Football fans hoping to illegally stream tonight’s Champions League clashes could be in for a shock.
The high court order to instantly block streams was gained late last year and it comes into force today – meaning tonight’s clashes between FC Basel v Man City and Juventus v Tottenham Hotspur will be the first to get stopped.
Some of the UK’s biggest ISP’s including BT, Virgin Media and Sky have been told they must take immediate action and will have to block any illicit streams.
This new ruling comes after the Premier League also gained a legal right to block streams being broadcast over the web.
In a written decision the court ruling said: “The Uefa competitions are very popular with television viewers in the UK. This year’s Champions League final attracted several million viewers.”
“Uefa’s evidence establishes that it owns the copyright in television broadcasts of all matches in the Uefa competitions, and in films (particularly replays), artistic works and musical works which are incorporated within those broadcasts.”
“The rights are very valuable. BT currently pays approximately £360 million each season for these rights together with the rights in respect of the Uefa Super Cup.”
Speaking about today’s block, Detective Sergeant Kevin Ives, from the City of London Police’s Intellectual Property Crime Unit (PIPCU), said: “Now that the Premier League and UEFA have both secured high court blocking orders allowing them to shut off illegal streams at source, it has made it more difficult for the public to find illegal streams of premium sport online.
“This is just one of many developments that have made it much more difficult for those who try to watch sport illegally online.
“Consumers are putting themselves at unnecessary risk of fraud by purchasing and using illegal streaming boxes, even more so if the content they try and watch is being effectively blocked.”

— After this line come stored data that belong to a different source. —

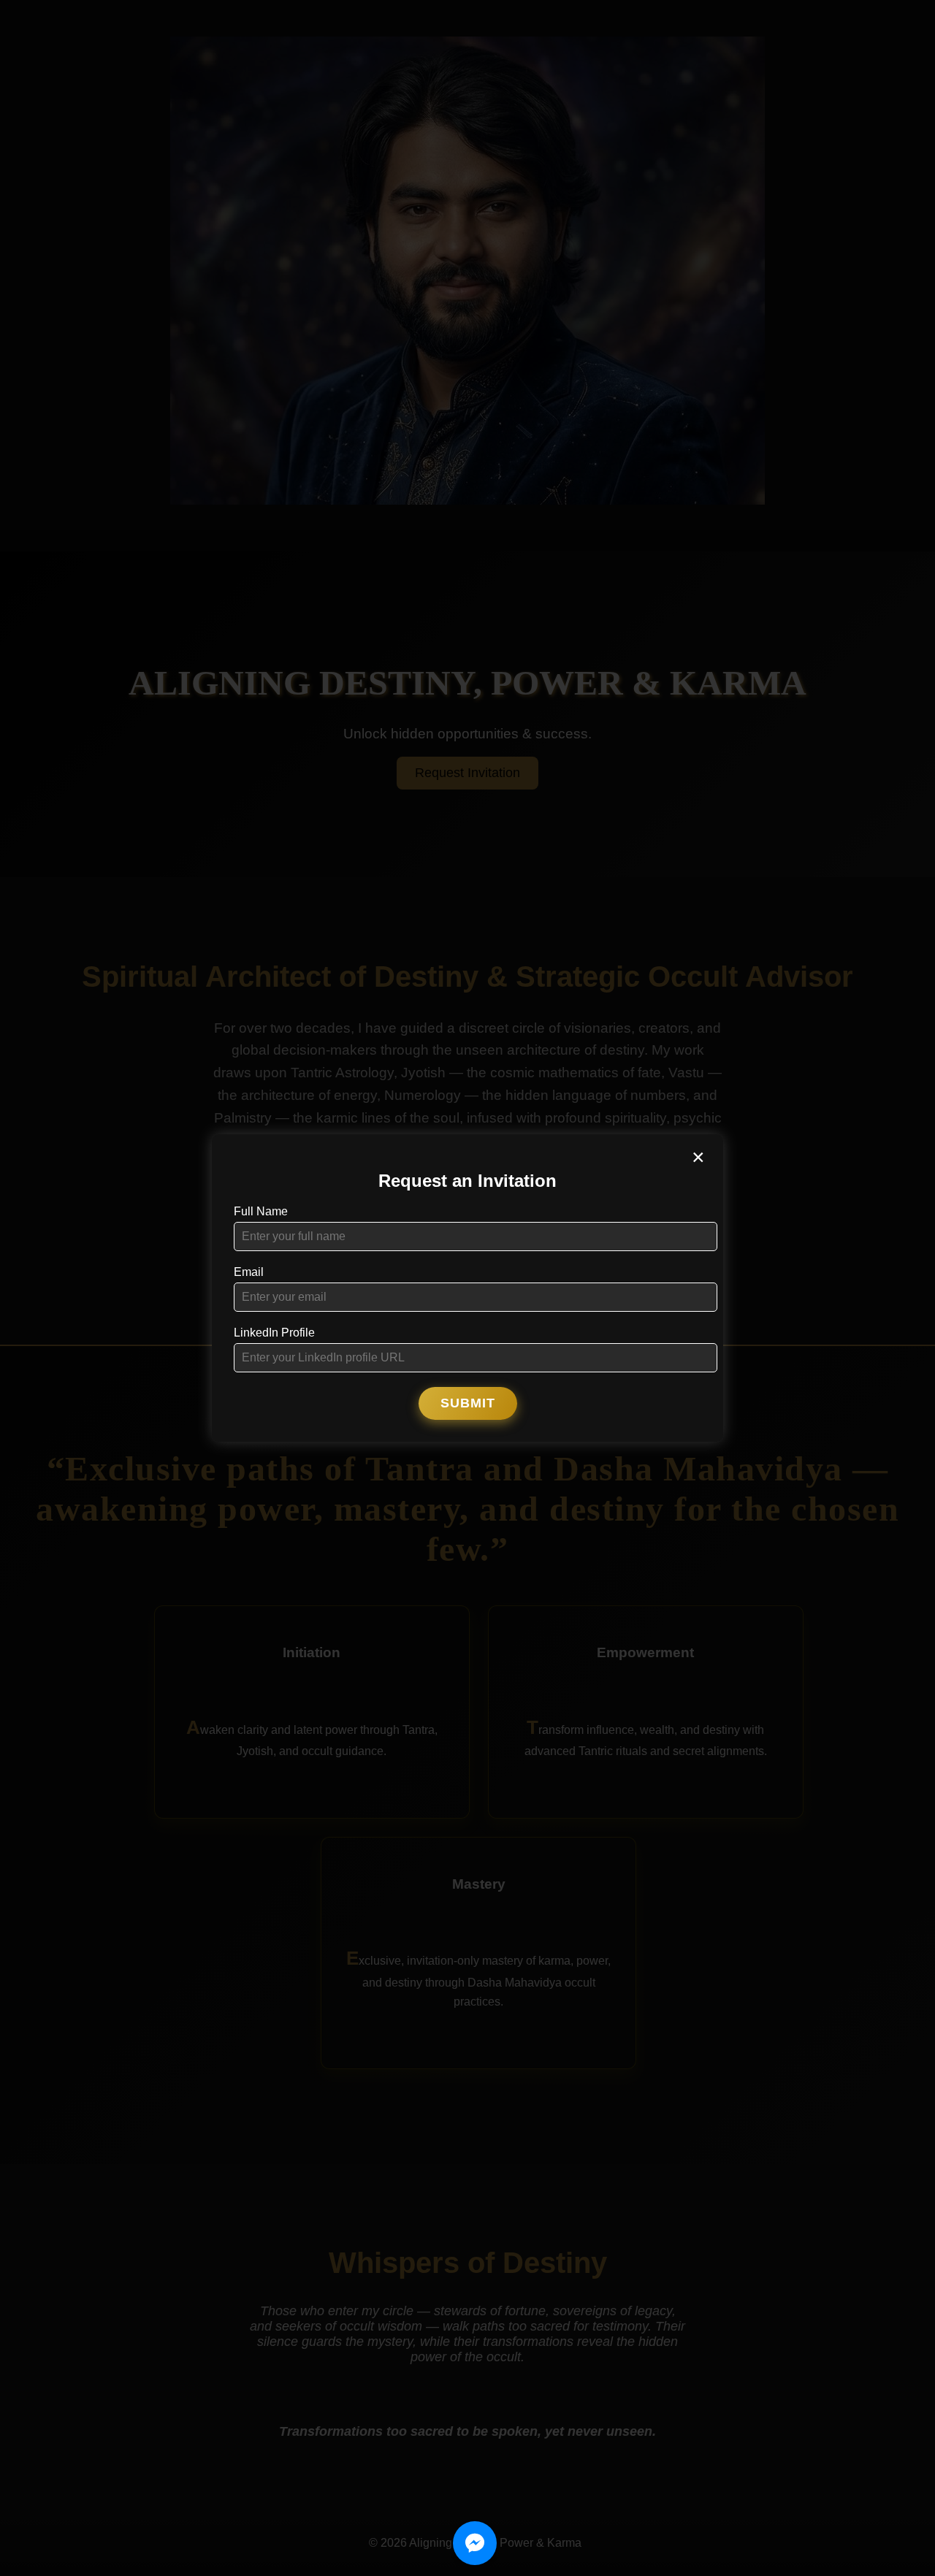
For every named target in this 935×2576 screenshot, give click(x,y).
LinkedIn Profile (274, 1332)
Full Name (261, 1211)
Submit (467, 1403)
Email (249, 1272)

The One Show warns of dangers of using Kodi streaming box
TV players such as Kodi have become increasingly popular over the past year with an estimated five million UK homes using it to stream content.
Kodi is not illegal but it can be used to watch premium content for free via add-ons.
A recent survey revealed that around 70 per cent – some 28 million – of Kodi adopters end up streaming content illegally.
However, with more blocks coming into force everyday it seems it’s getting harder for users to watch without paying for a subscription.
Recent news from football broadcaster, Sky, are estimating the majority of streams are now being blocked.
Speaking at the Cable and Satellite Broadcasting Association of Asia (CASBAA) Conference 2017 in Macau, Matthew Hibbert, Head of Litigation, Sky said: “In terms of the impact on piracy, server blocking has been huge.
“Live streams of the Premier League can no longer be easily found in the UK.
Explaining more to Express.co.uk, Mr Hibbert confirmed: “We estimate that Internet service providers are now blocking the majority of pirated Premier League streams.”
The UEFA order will take effect from today and last until May 26.